Fort Worth, Texas,
24
April
2017
|
11:02 PM
America/Chicago

Cook Children’s Already Seeing Snake Bites

Two kids have been bitten this year, one in April

Two children have already been treated for snake bites at Cook Children’s this year, including one child who was bitten this month.

From 2012 to present, 91 children have been seen at the medical center for snake bites. The most was in 2014 with 25 and last year staff saw 19 kids.

And as the weather heats up and kids are out of school, the opportunity for kids encountering snakes increases. From 2012 to 2016, 16 bites occurred in May, 26 in June and 23 in July.

Mark Shelton, M.D., an Infectious Disease doctor at Cook Children’s and an Eagle Scout with the Boy Scouts of America, says it’s important to teach respect for snakes.

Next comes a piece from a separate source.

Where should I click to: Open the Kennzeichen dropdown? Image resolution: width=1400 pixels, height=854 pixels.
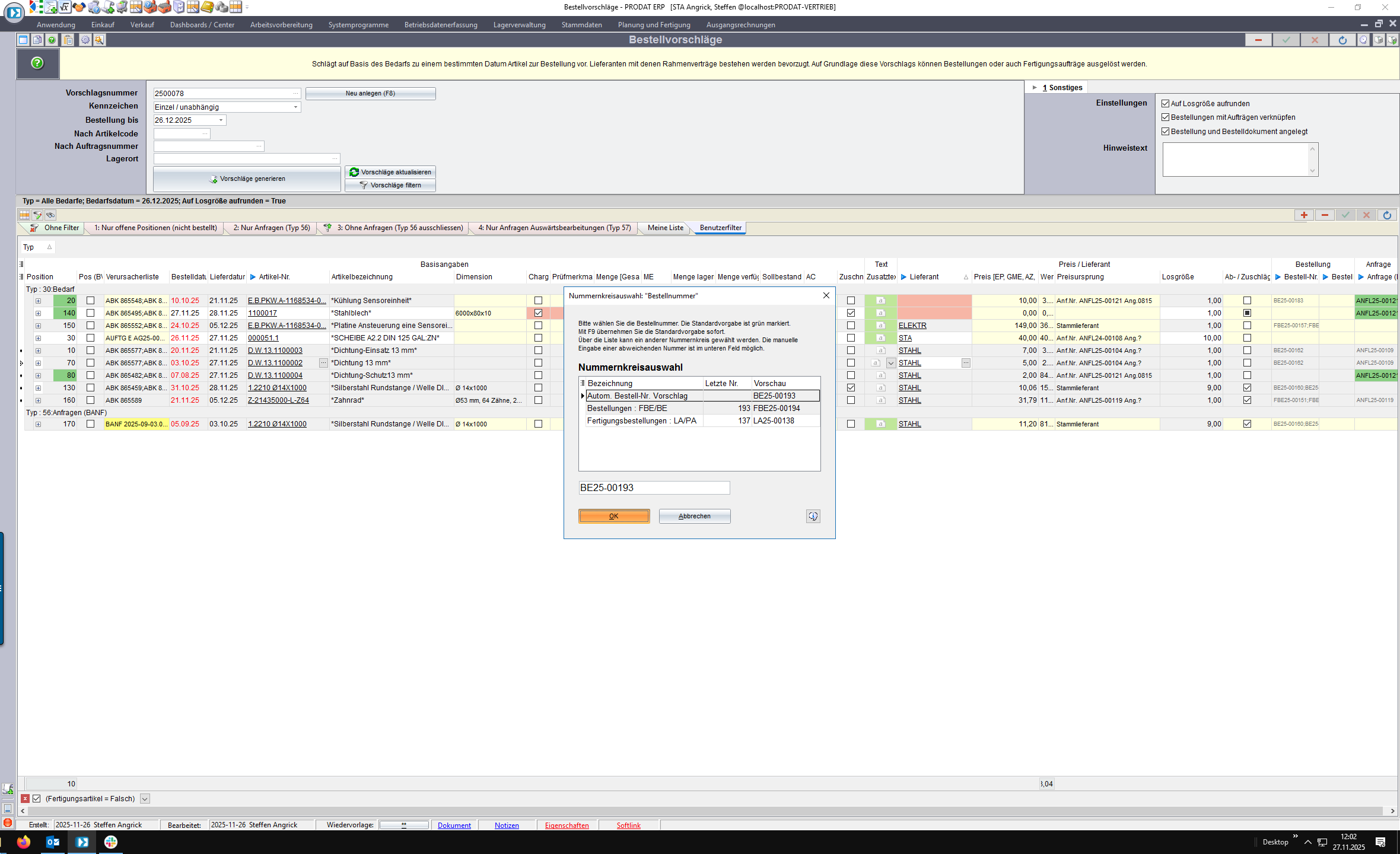[x=295, y=107]
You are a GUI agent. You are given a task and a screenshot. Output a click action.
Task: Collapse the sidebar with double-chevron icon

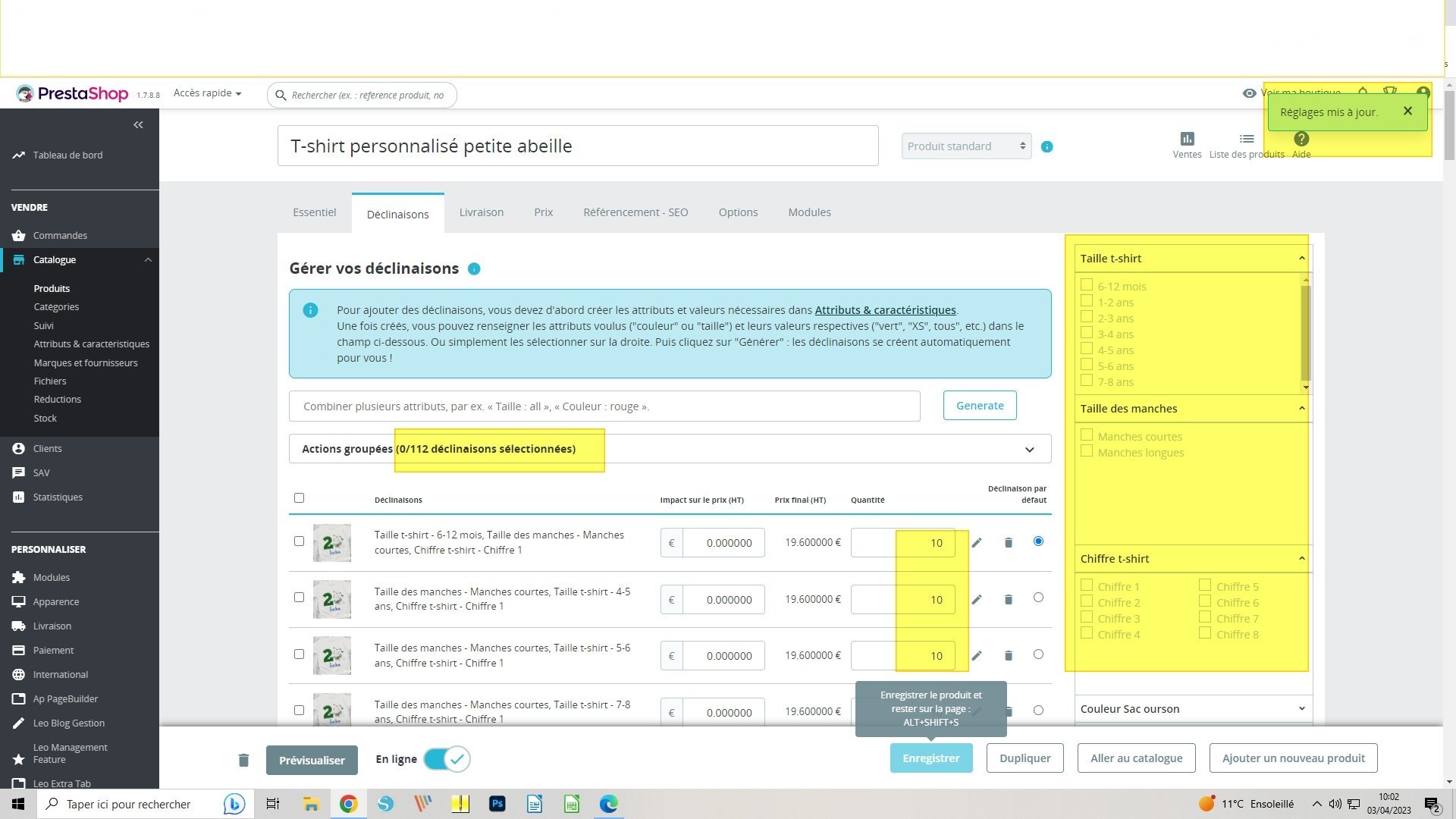(x=138, y=124)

"If you ignore a snake, more than likely, the snake will avoid you,” Dr. Shelton said. “But kids being kids, that’s sometimes easier said than done. Talk to your children about staying away from the snake. Don’t try to pick it up or kill it. Teach your child not to touch it or walk near it. Children should stand still when they spot a snake, then turn around slowly and walk away. Usually, the snake will crawl away into the bushes.”

Sharon Evans, Trauma/Injury Prevention Outreach Coordinator at Cook Children’s, says it’s not just live snakes that pose a threat either.

We’ve seen bites that occurred after a snake was killed. Often the parents or kids want to get a closer look of the ‘dead’ snake and the head still had the reflex to bite,” Evans said.”

As the warm weather approaches, this is a good opportunity for parents to talk to their children about snake safety.

Here are nine tips to start the conversation with your child:

  1. Don't touch a snake.
  2. Don't try to kill a snake.
  3. Ignore the snake if you see it.
  4. Wear closed-toe shoes in wooded areas.
  5. Don't put fingers under rocks or crawl under houses or other structures.
  6. Don't canoe or boat under limbs on rivers, streams or lakes.
  7. Avoid edges of lakes, streams and rivers where vegetation is high.
  8. Instruct your children to notify you if they see a snake.
  9.  If bitten by a snake, seek medical help immediately. DO NOT open the wound or try to suck out the venom.

 *Data provided by the Trauma Registry of Cook Children's Medical Center, Fort Worth, Texas.